Recent Internet discoveries, literary and not

The Internet, at times the source of curious obsessions such as a balloon floating above the Colorado landscape or repeated versions of a talk-show host’s admittance of “creepy” behaviour, has been coughing up remarkable material from the Jewish cultural past.

In Canada, the CBC Digital Archives plays a steady catalogue of early performances and interviews with Leonard Cohen and Mordecai Richler, the most entertaining of which is the 1966 meeting between a young Adrienne Clarkson and a largely deferential Cohen as they discuss why critics are calling his novel Beautiful Losers “the most revolting book ever written in Canada.”

A striking appearance out of the American past that was, for a time, a YouTube favourite, is the eight-minute routine by a Yiddish comic – decked out in boater and bow tie – going by the name of Shepsil Kanarek. Playing on the Old World-New World divide in America, the routine recounts, largely but not entirely in Yiddish, the efforts of a cantorial hopeful to impress synagogue committees made up of presidents, treasurers and their wives. The highlight of the piece is Kanarek’s habit, when sensing that his voice might give out, of producing a raw egg from his jacket, piercing its end and drinking it down like a Jewish Popeye before embarking on further ostentatious yashmi’enus.

Kanarek seems to have landed from another planet, his Yiddish humour (“In Poughkeepsie iz geven azoi gepakt…) as lost as the Yiddish vaudeville from which he draws his stand-up style.

Even more startling is the recent appearance on YouTube of the 21-second footage titled Anne Frank: The Only Existing Film Images, posted by Anne Frank House in Amsterdam. What would have once remained in the domain of a few researchers and documentary filmmakers at a fee has received, as of this past week, nearly 2-1/2 million visits. There, on a staid Amsterdam street, the camera captures a newly married couple as they descend a set of stairs, while in the background Anne Frank appears as a bystander on a second-floor balcony.

Anne’s iconic status has had a long run, beginning as early as 1952 when the American edition of her diary was published, and buttressed three years later by a successful Broadway play based on the diary. The international success of the diary, its teachability and its appeal to young readers have made it one of the key texts by which we encounter the history of the war.

Anne’s face, in numerous photographs that survived the war and entered the public realm, is known like that of no other victim. These pictures compete with a series of iconic images that were equally or better-known in the postwar years, appearing routinely on book covers and in Holocaust-related documentaries. The three that come to mind most readily are: a still taken from Soviet footage of children at Auschwitz shortly after their liberation; an image of a young boy in a cap and knee socks, hands raised before German guns; and a close-up of a religious Jew, prayer shawl about his shoulders, the laughing faces of German army men behind him.
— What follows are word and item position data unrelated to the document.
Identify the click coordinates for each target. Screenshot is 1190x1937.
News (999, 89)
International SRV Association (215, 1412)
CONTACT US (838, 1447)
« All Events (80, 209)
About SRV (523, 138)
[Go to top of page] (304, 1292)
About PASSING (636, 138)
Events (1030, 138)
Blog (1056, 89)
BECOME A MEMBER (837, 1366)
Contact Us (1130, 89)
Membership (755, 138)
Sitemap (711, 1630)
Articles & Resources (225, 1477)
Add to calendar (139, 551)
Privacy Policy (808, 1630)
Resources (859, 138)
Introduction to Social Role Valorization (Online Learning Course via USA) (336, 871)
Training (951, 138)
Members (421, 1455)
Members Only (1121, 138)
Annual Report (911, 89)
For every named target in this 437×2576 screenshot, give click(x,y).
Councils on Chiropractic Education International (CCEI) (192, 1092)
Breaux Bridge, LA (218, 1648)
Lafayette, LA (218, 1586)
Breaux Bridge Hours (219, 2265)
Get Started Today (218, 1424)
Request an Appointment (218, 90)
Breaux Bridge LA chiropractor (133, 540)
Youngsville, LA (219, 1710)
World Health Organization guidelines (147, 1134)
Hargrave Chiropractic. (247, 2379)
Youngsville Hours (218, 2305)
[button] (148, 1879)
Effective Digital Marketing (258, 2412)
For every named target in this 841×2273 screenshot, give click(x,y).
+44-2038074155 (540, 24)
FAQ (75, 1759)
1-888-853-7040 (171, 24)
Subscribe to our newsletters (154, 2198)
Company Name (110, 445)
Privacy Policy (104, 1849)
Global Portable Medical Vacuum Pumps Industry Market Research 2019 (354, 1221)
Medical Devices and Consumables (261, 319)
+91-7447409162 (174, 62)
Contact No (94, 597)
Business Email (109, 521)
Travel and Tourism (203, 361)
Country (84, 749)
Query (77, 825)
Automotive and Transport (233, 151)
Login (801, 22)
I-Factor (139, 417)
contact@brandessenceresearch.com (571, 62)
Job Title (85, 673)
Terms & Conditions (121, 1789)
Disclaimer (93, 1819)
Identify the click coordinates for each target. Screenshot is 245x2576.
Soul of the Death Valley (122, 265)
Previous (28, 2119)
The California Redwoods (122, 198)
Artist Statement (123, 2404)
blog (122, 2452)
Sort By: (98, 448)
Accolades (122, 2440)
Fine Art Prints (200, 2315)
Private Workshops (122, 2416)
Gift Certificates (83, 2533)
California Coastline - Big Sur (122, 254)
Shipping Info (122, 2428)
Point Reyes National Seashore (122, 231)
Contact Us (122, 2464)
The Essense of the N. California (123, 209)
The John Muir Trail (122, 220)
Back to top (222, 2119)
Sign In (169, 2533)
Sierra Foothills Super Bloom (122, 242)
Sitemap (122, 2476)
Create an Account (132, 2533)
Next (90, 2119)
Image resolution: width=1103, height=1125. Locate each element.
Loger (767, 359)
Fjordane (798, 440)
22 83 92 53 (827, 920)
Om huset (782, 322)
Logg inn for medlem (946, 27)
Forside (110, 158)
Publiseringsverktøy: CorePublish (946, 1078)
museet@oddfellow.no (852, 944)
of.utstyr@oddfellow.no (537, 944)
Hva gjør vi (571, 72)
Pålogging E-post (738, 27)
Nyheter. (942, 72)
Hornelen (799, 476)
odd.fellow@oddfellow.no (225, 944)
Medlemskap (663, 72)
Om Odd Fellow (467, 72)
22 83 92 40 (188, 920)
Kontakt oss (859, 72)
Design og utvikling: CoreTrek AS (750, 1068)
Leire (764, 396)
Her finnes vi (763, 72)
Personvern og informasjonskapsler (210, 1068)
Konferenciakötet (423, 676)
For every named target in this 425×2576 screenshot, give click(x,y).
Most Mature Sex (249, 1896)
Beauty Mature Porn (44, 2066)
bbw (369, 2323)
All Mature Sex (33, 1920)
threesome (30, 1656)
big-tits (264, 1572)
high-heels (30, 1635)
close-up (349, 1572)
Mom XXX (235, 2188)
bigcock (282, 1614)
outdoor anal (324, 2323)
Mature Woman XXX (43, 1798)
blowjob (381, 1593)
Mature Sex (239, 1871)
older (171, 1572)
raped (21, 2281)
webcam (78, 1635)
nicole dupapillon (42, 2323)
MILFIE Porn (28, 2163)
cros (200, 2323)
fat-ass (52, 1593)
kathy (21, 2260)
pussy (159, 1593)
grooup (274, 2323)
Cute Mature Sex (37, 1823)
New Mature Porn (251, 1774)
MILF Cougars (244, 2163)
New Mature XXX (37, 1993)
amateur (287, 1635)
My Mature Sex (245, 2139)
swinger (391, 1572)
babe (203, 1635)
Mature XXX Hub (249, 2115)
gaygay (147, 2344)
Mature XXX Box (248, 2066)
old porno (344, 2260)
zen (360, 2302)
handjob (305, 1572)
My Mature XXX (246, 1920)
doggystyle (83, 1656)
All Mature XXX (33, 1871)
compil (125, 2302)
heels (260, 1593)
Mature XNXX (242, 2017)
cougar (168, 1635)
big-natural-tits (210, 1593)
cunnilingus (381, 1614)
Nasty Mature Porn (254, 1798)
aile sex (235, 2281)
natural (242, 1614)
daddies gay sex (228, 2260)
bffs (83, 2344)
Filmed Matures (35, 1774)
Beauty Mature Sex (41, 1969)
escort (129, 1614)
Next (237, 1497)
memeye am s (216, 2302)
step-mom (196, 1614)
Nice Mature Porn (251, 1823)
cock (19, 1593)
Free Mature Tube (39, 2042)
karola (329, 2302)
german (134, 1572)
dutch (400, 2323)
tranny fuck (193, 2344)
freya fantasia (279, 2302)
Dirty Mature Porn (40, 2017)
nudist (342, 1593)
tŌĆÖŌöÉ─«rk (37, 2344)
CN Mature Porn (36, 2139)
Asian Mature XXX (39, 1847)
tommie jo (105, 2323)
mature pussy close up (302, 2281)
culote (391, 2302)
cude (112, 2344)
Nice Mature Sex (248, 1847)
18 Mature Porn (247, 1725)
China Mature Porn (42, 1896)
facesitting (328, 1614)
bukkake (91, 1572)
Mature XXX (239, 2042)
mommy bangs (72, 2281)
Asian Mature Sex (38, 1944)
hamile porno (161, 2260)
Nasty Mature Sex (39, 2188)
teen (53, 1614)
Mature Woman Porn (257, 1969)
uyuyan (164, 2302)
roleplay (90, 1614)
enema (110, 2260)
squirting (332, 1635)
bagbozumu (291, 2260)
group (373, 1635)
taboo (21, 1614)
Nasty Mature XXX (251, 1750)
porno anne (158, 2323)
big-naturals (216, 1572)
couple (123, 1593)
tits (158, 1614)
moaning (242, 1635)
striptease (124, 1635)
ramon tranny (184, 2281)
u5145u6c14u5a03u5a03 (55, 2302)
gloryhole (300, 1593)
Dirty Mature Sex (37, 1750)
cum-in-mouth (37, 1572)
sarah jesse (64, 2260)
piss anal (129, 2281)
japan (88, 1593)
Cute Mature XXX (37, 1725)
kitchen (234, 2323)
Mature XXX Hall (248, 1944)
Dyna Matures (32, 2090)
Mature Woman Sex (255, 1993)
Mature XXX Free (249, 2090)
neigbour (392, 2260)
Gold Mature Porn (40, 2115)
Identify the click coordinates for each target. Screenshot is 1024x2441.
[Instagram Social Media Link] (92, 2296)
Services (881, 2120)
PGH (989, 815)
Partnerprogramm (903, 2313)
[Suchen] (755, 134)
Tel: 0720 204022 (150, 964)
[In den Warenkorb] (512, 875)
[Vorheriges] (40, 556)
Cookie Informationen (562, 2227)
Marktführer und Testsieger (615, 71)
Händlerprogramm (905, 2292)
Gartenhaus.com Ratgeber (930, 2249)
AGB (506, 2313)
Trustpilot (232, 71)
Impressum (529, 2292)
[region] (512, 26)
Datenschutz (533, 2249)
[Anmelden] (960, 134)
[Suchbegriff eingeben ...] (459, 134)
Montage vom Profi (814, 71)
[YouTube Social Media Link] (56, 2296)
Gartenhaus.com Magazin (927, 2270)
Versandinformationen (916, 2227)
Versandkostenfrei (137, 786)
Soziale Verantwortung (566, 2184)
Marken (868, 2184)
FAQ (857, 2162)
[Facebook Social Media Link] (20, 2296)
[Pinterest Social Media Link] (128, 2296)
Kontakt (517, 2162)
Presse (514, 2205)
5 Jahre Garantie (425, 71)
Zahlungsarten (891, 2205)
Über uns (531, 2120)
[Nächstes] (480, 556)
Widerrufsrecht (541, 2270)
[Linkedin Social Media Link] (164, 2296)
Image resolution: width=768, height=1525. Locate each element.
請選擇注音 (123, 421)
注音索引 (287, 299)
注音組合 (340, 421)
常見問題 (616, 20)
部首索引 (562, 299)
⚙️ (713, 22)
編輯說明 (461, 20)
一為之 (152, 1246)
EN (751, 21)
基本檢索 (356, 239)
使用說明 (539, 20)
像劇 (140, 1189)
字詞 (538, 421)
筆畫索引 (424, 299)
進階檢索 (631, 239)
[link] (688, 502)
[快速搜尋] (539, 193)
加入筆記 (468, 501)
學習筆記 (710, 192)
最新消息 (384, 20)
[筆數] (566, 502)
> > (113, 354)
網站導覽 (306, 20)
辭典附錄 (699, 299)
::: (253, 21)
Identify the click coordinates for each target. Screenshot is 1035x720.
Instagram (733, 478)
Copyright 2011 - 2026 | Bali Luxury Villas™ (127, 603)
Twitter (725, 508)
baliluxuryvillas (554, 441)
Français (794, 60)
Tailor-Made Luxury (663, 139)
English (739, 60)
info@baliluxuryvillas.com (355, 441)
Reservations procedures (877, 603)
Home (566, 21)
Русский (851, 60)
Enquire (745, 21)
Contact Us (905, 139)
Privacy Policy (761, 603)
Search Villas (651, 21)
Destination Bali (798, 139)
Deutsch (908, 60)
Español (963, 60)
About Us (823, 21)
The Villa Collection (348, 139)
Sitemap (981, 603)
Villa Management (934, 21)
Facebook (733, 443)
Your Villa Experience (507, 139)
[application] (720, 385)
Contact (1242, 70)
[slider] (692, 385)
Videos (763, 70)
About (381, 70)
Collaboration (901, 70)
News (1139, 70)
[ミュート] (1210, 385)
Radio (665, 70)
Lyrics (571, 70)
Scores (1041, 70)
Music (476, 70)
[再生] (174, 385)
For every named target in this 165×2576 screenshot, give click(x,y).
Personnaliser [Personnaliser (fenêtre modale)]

One wonders if the newly revealed footage of Anne Frank will further her role as a paradigmatic victim of Nazi violence – as the face that documentarists and book designers turn to when they need an image evocative of the war, yet one that is not too disturbing.

These concerns are at the heart of Philip Roth’s 1979 novel The Ghost Writer, which is about America in the middle ’50s. Set in 1956, it captures the moment when the diary was on Broadway, as well as the beginning of an Americanization, some would say the sanitization of the Anne Frank story, making it more appealing to non-Jews and more palatable to Jews in a postwar era when the Cold War, not the Holocaust, was the geopolitical story of the day.

Roth is merciless in his criticism of the Broadway play’s need to highlight Anne’s upbeat humanism, deriving its message from one line from the diary: “I still believe that people are really good at heart,” while avoiding Anne’s recognition of her own identity: “It might even be our religion from which the world and all peoples learn good… We can never become just Netherlanders… we will always remain Jews…”

The ingenious turn in The Ghost Writer, alongside Roth’s critique of the diary’s reception, is his imagining the possibility of Anne alive, after the war, a young woman with writerly ambitions. Proof of the latter is central to Anne s own sense of herself in the diary, where she wrote in May1944 that her “greatest wish is to become a journalist someday and later on a famous writer.”

Roth gives Anne her due, mining the diary for its writerly sophistication, its imaginative power and its particularity. The Ghost Writer has the effect of dispelling aspects of the legendary Anne – the smiling, girlish face, happy in the world – which contribute to a forgetting of her final days at Auschwitz and Bergen-Belsen. Each viewer of the prewar footage of her will contend with the impact of Anne’s reappearance, momentary, endlessly repeatable, on YouTube.

Norman Ravvin’s essays on Holocaust literature are collected in A House of Words: Jewish Writing, Identity and Memory. He is chair of the Concordia Institute for Canadian Jewish Studies.